Fresh meat is yet another grocery item that consumers are purchasing faster than staff can restock. With buyers cleaning out shelves, producers are rethinking production schedules to provide the protein that consumers seek as COVID-19 has forced restaurants to shutter and Americans to stay home.
From beef and chicken to lamb and turkey, sales of animal protein across the board have increased dramatically in the last week. These statistics are in stark contrast to numbers provided by The Wall Street Journal just two weeks ago. The Journal reported U.S. cattle prices had fallen 19% between January and the first week of March this year.
Interestingly, this surge puts fresh meat in the same category as shelf-stable canned foods, hand sanitizer and toilet paper, which have been hard to obtain as consumers stock up on staples to prepare for quarantine measures. While meat is a fresh product, reports show consumers are buying in bulk, freezing extras to have on hand for a later date.
To compensate for the stockpiling, processors are diverting meat that would ordinarily be destined for restaurants and sending it to retail. Producers like Tyson Foods, Perdue Farms, Cargill and Sanderson Farms are among the companies looking to shift operations away from foodservice and toward retail to meet demand. Other meat processors are adding additional weekend shifts to their schedules to keep up, and some are requesting that the government expand the guest worker visa program to offset labor shortages.
In addition to logistical changes, processors are providing incentives for workers to ensure they are present. Reuters reported Maple Leaf Foods, Hormel Foods, Cargill and Tyson will give temporary pay increases or bonuses to employees. Cargill will increase pay by $2 an hour until May 3 with an additional $500 bonus for the completion of weekly shifts for eight consecutive weeks.
This extra cash flow does not, however, trickle down to the farmers and ranchers who provide the animals. Although Tyson announced that it would pay a premium for cattle this week, it is a one-time bonus. Livestock marketing advisory service HedgersEdge.com wrote Tyson margins increased from $580 per head this week from $170 last week, Reuters reported. Meat producers are urging lawmakers to investigate these inflated margins that processors are earning, while those who provide the animals are simultaneously experiencing shrinking profits.
But this is not the first time this alarm has sounded about potential price fixing in the animal protein industry.
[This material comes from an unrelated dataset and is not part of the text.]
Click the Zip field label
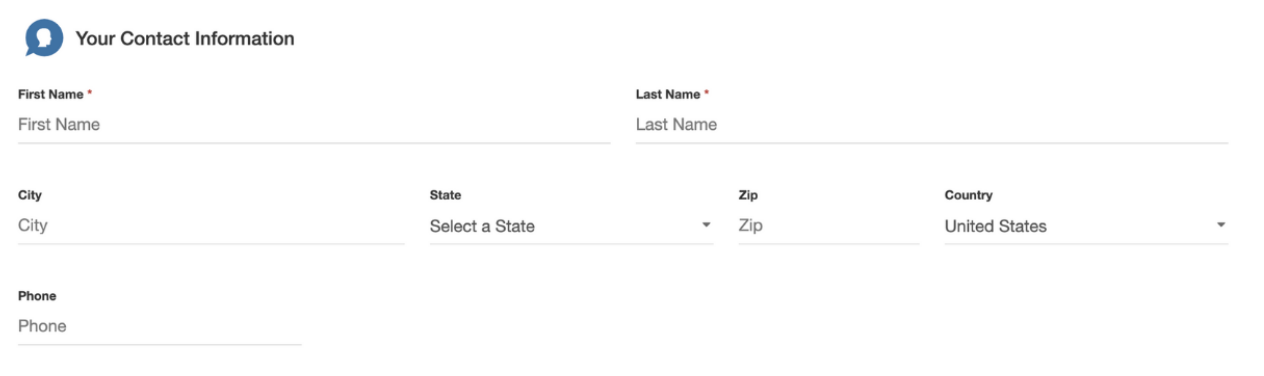The image size is (1264, 376). (747, 195)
Tyson, Cargill, JBS and National Beef Packing Company are four beef-packing companies with a big influence over the industry, since they buy and process more than 80% of fed cattle in the U.S., according to a release. Last year, The Ranchers Cattlemen Action Legal Fund United Stockgrowers of America (R-CALF) and other cattle ranchers filed a class action lawsuit accusing the companies of a conspiracy to minimize prices paid to ranchers for cattle in order to inflate their own margins and profits. While the case, rolled into a massive class action suit in Minnesota federal court, is still pending, the current disparity between commodity and wholesale prices may become new evidence in favor of farmers.
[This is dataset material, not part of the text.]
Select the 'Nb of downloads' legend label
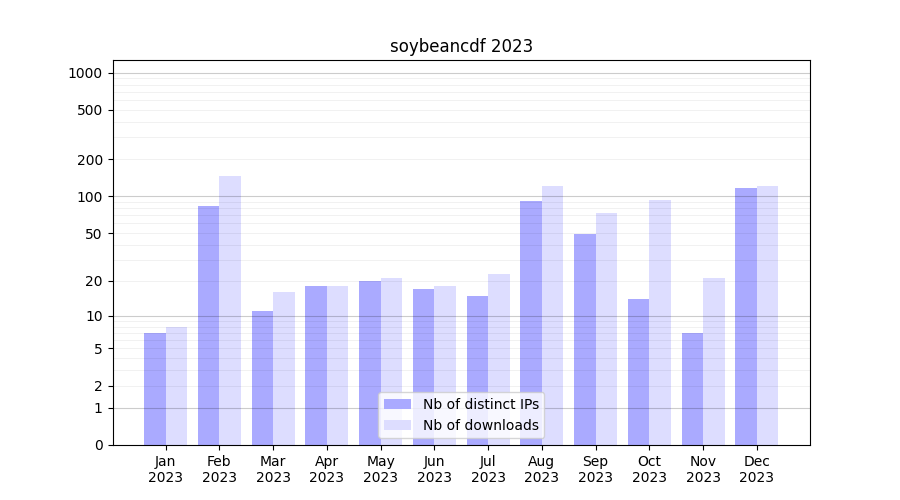Screen dimensions: 900x500 coord(480,425)
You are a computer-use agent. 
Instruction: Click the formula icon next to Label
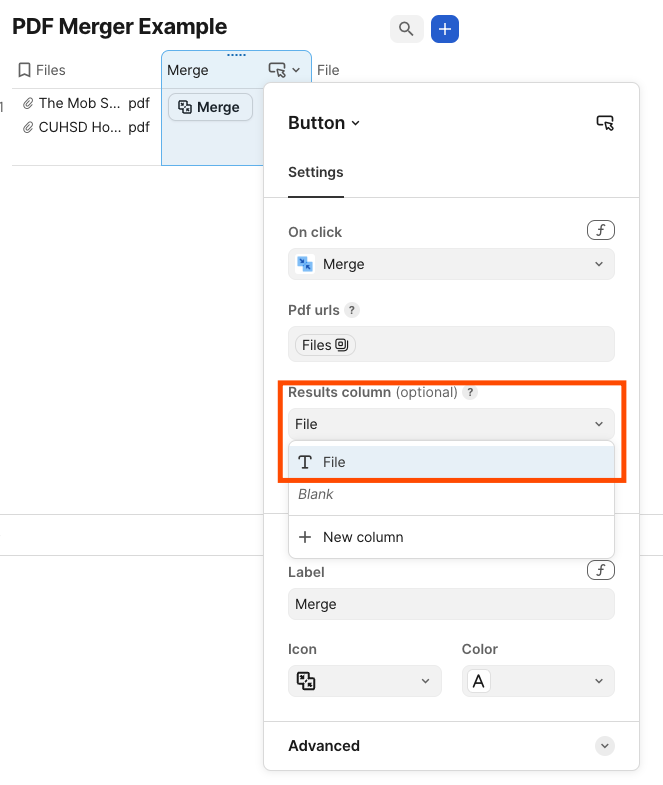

While these inflated prices have not yet been passed to the consumer, it may only be a matter of time before they will if retailers continue to scramble to restock shelves. If that is the case, it may benefit the plant-based industry. With a shortage of animal protein and the potential for prices to skyrocket, consumers could turn toward the expanding options of plant-based protein to feed themselves and their families in this period of shortages in grocery retail.